EXERCISE: Arrange everything from the line containing "This screenshot has height=720, width=1280." down to the end of the material below as a Markdown table with the columns No. and Line, skipping blank lines and leaving out the pictures.

[Material from a pointing dataset]
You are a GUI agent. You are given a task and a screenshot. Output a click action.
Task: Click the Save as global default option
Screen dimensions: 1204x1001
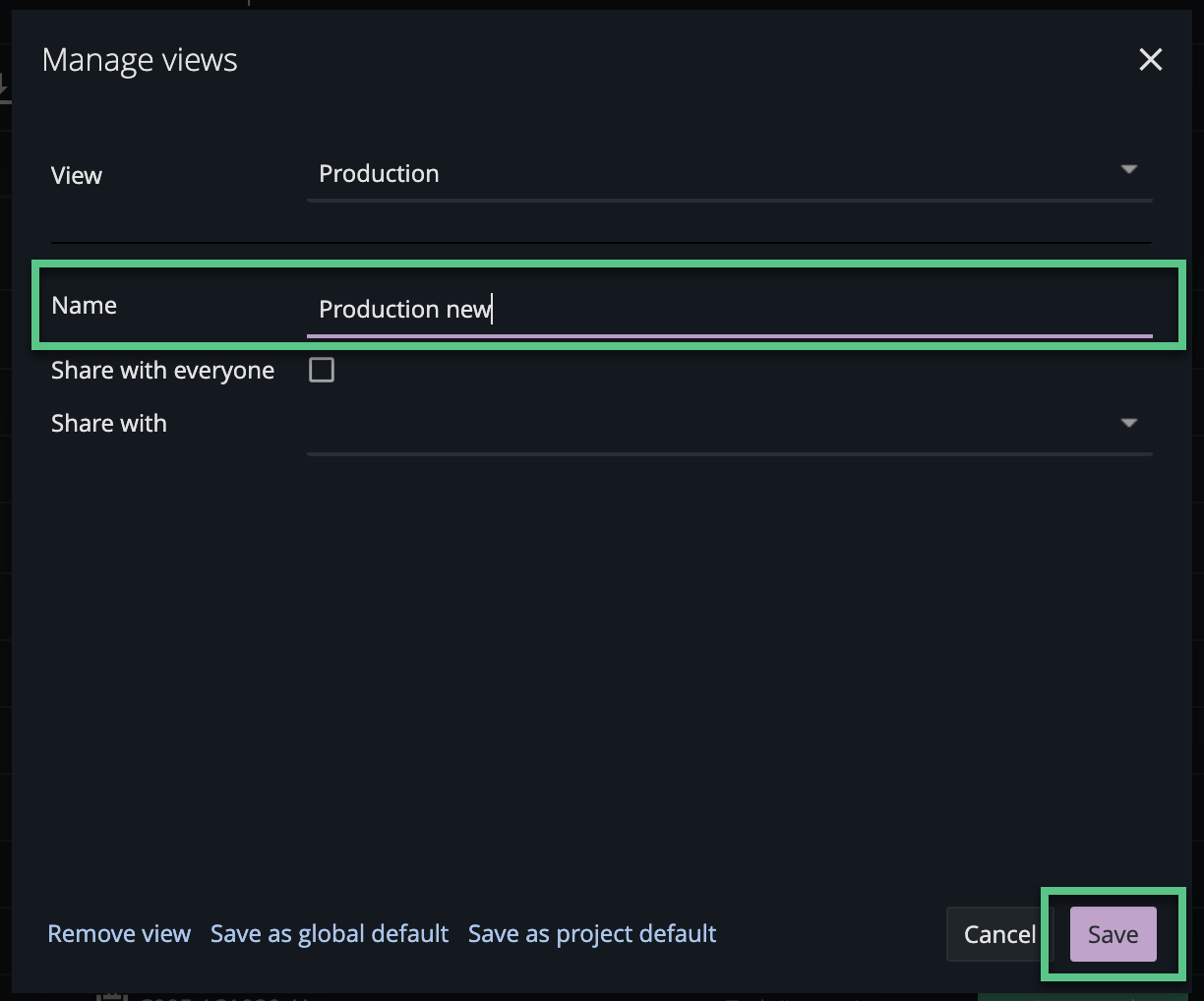[x=329, y=933]
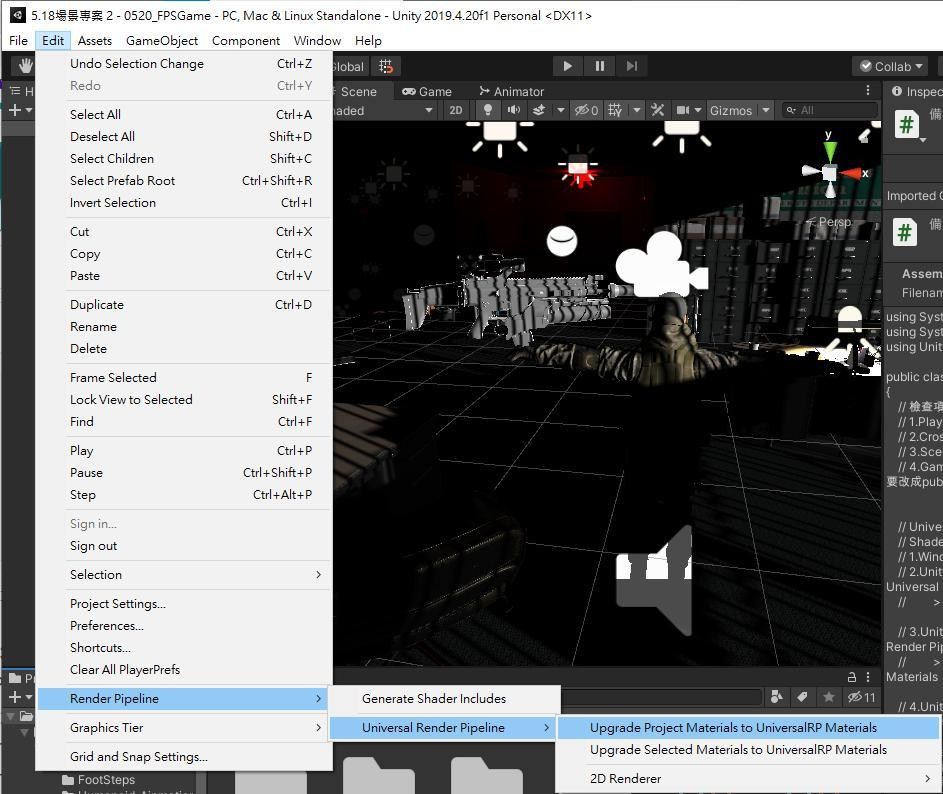This screenshot has height=794, width=943.
Task: Click the camera icon in the Scene toolbar
Action: (682, 111)
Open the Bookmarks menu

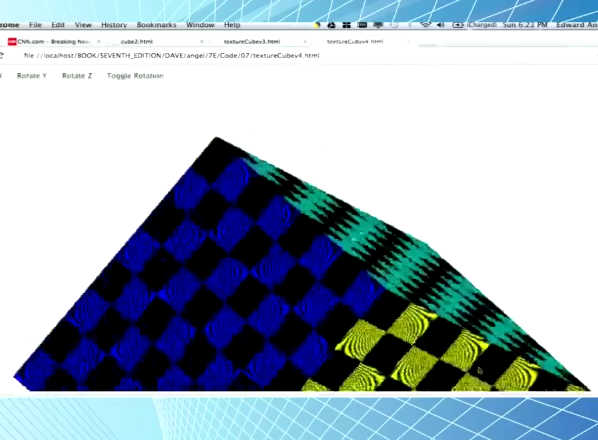coord(156,25)
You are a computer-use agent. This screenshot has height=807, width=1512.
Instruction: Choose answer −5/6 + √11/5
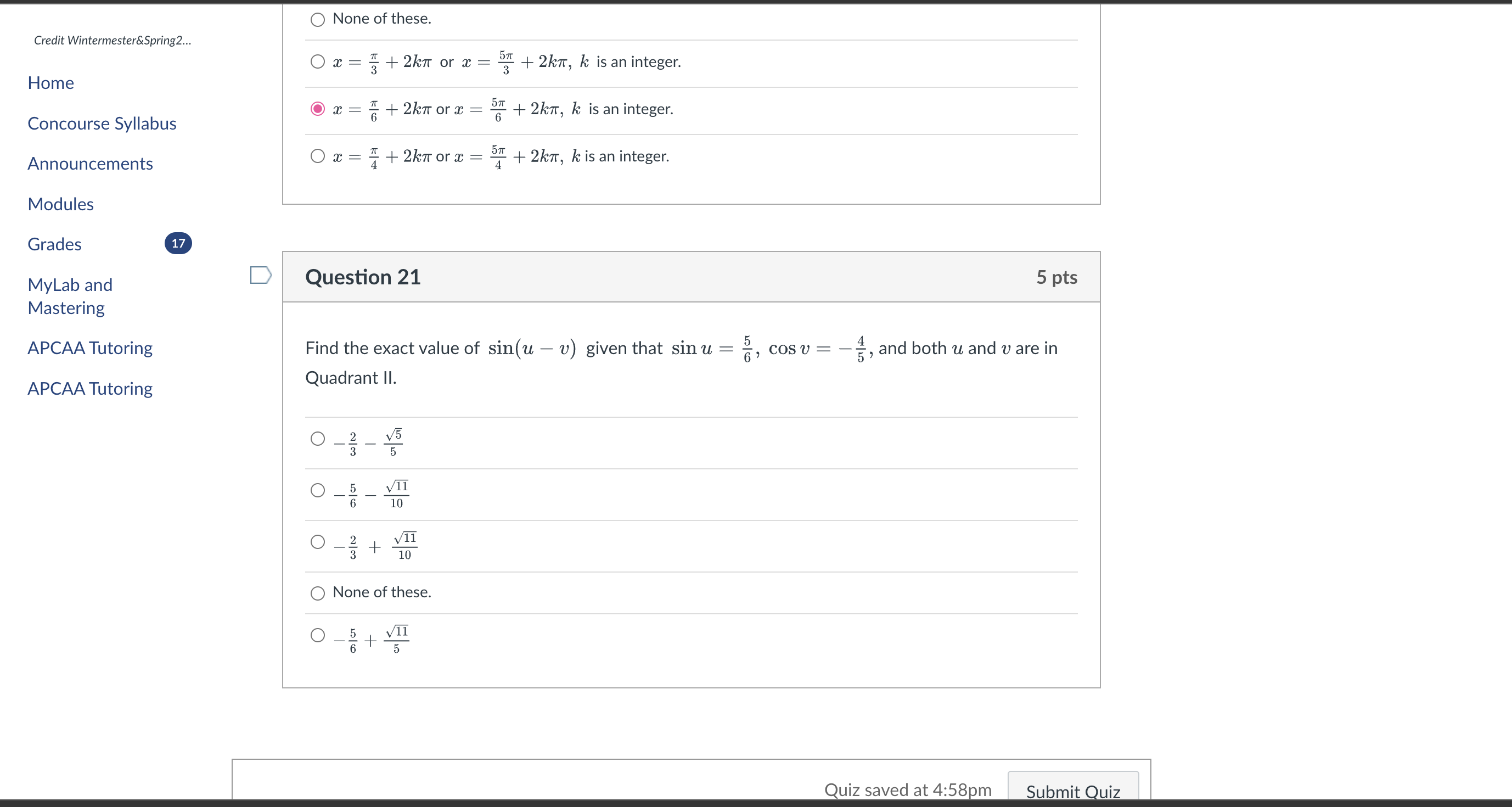[317, 636]
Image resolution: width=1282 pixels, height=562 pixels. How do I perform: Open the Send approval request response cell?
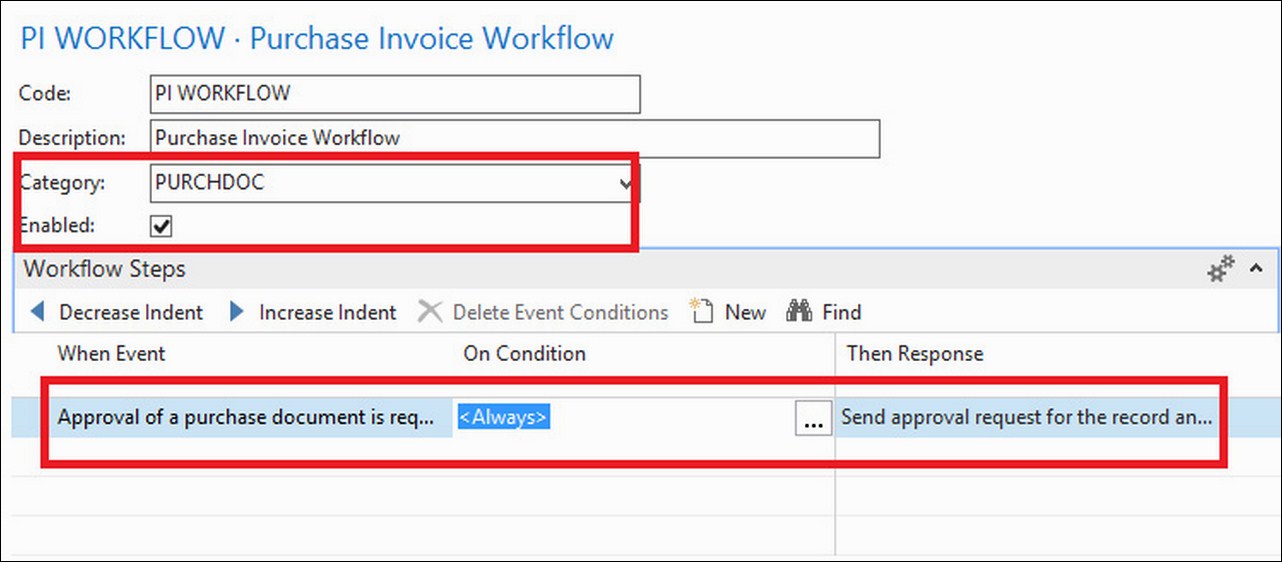tap(1027, 418)

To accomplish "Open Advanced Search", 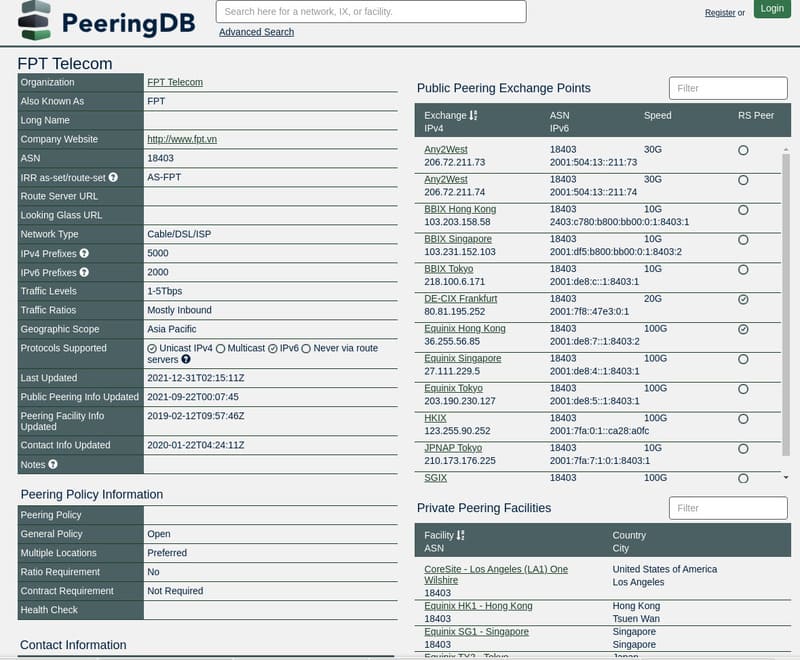I will tap(257, 32).
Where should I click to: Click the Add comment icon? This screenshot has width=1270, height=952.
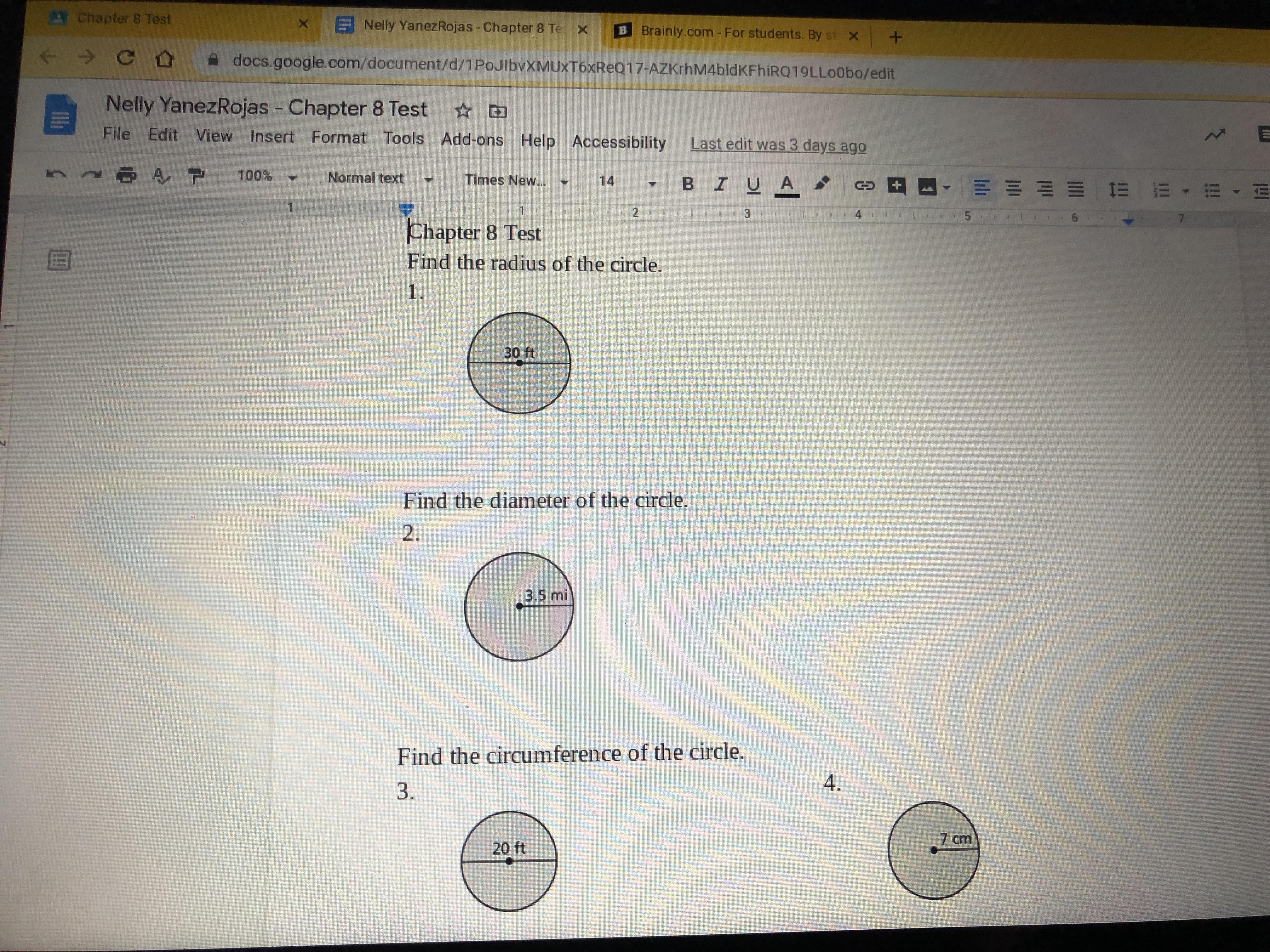tap(896, 186)
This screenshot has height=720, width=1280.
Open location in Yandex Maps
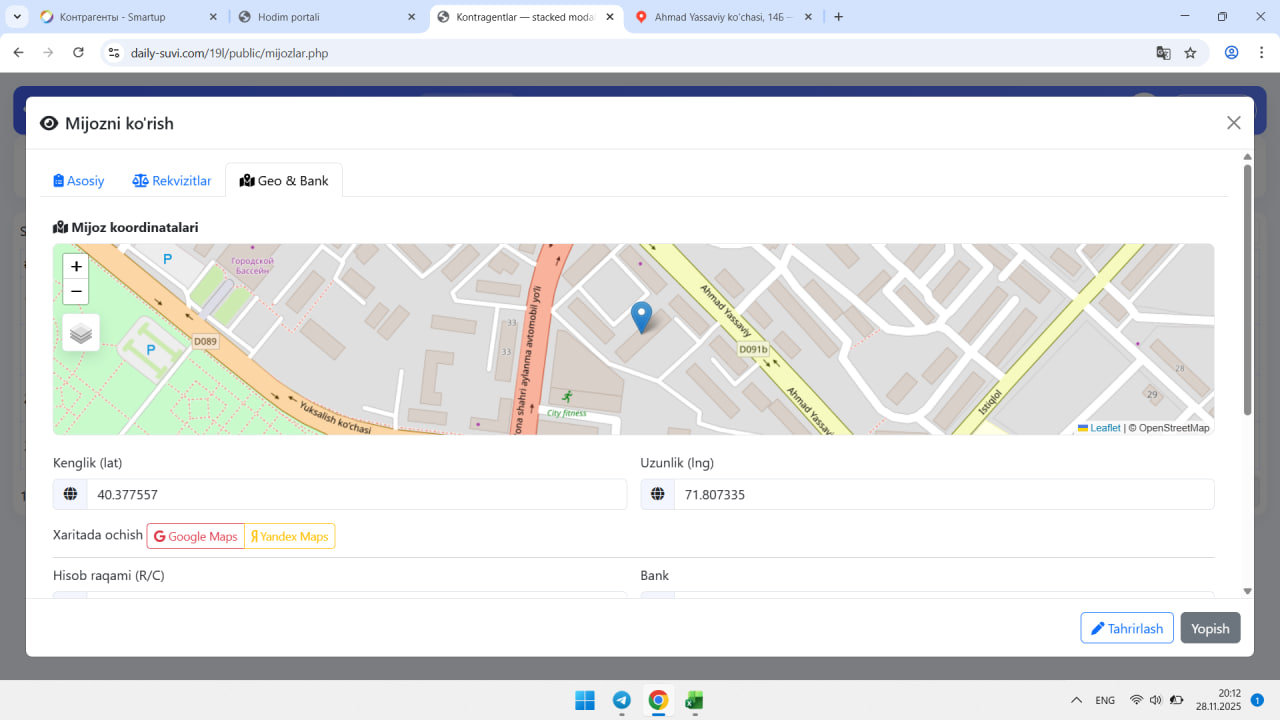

WRITTEN SOLUTION:
| No. | Line |
|---|---|
| 1 | This screenshot has height=720, width=1280. |
| 2 | Open location in Yandex Maps |